Problem to solve: Repeat only the lines below from the one containing "You are a GUI" through the one containing "Task: Check Power Hitters Club - Purchase", inclusive, exactly as written.

● ● ● ● ● ● ●

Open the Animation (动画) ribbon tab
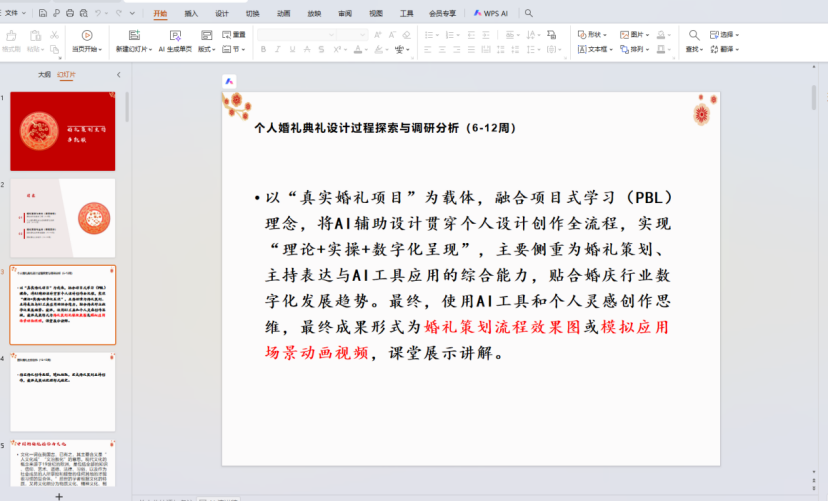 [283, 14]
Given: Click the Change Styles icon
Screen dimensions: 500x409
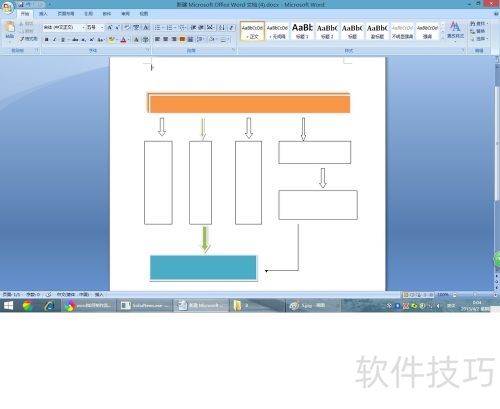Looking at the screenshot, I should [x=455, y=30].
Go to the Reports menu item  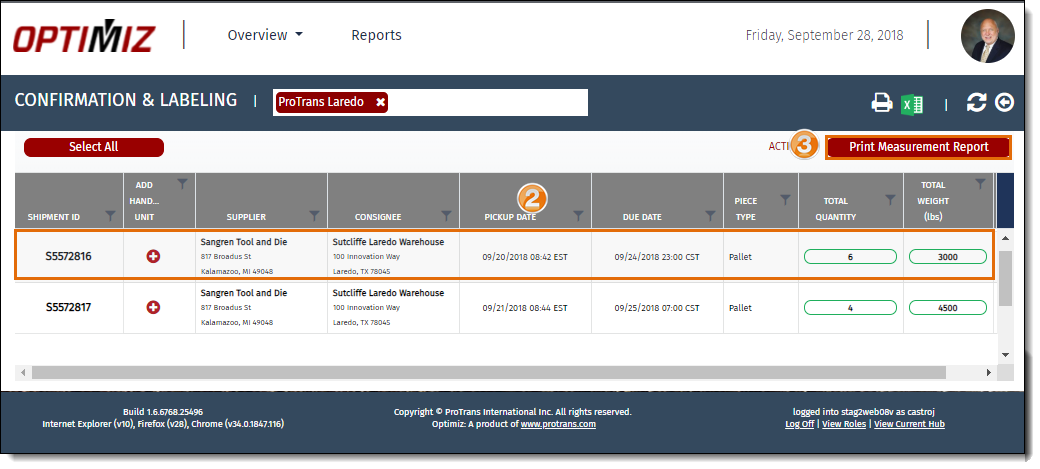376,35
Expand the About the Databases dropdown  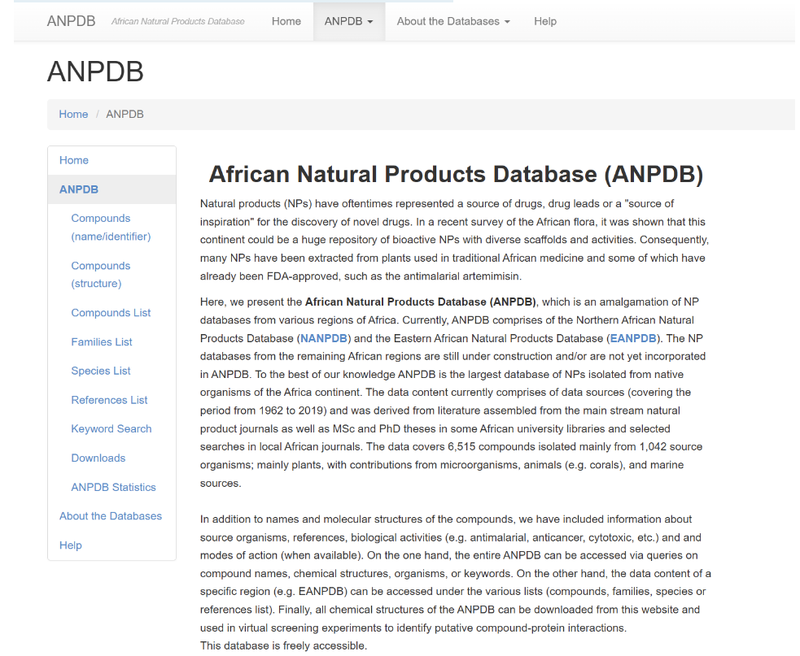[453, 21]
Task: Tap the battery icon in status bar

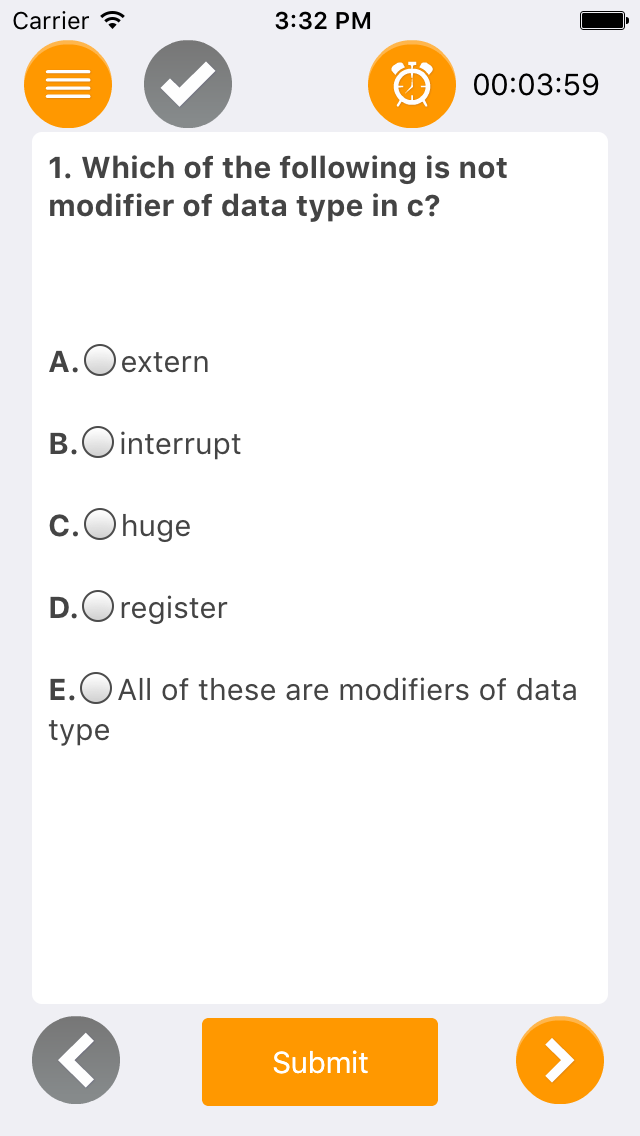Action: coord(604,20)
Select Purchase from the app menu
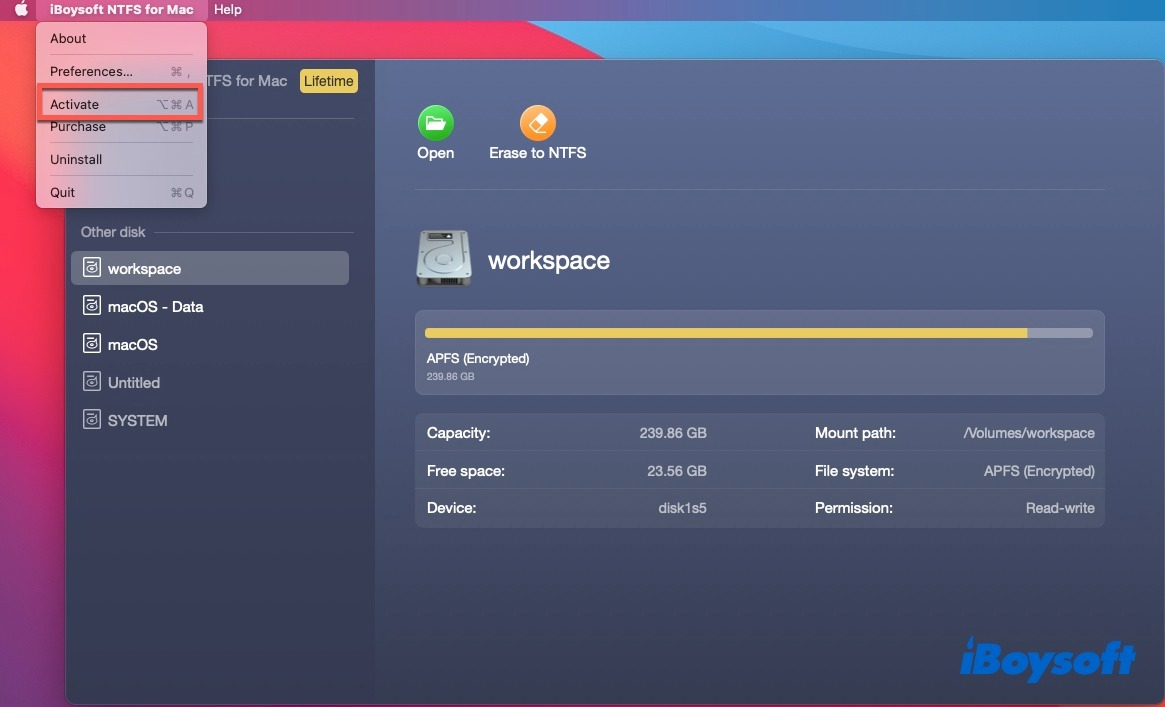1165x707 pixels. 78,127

● ● ● ● ● ● ●

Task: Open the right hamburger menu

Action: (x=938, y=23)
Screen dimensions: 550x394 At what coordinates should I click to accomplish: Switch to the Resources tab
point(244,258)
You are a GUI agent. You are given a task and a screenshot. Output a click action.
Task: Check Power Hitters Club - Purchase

● ● ● ● ● ● ●

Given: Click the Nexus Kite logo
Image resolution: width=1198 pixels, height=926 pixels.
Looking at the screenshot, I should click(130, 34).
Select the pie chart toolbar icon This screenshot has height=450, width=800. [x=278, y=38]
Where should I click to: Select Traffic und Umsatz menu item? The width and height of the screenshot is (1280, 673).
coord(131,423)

● ● ● ● ● ● ●

Solution to the problem:
You are a GUI agent. You are given a task and a screenshot. Output a click action.
Task: Check Power Hitters Club - Purchase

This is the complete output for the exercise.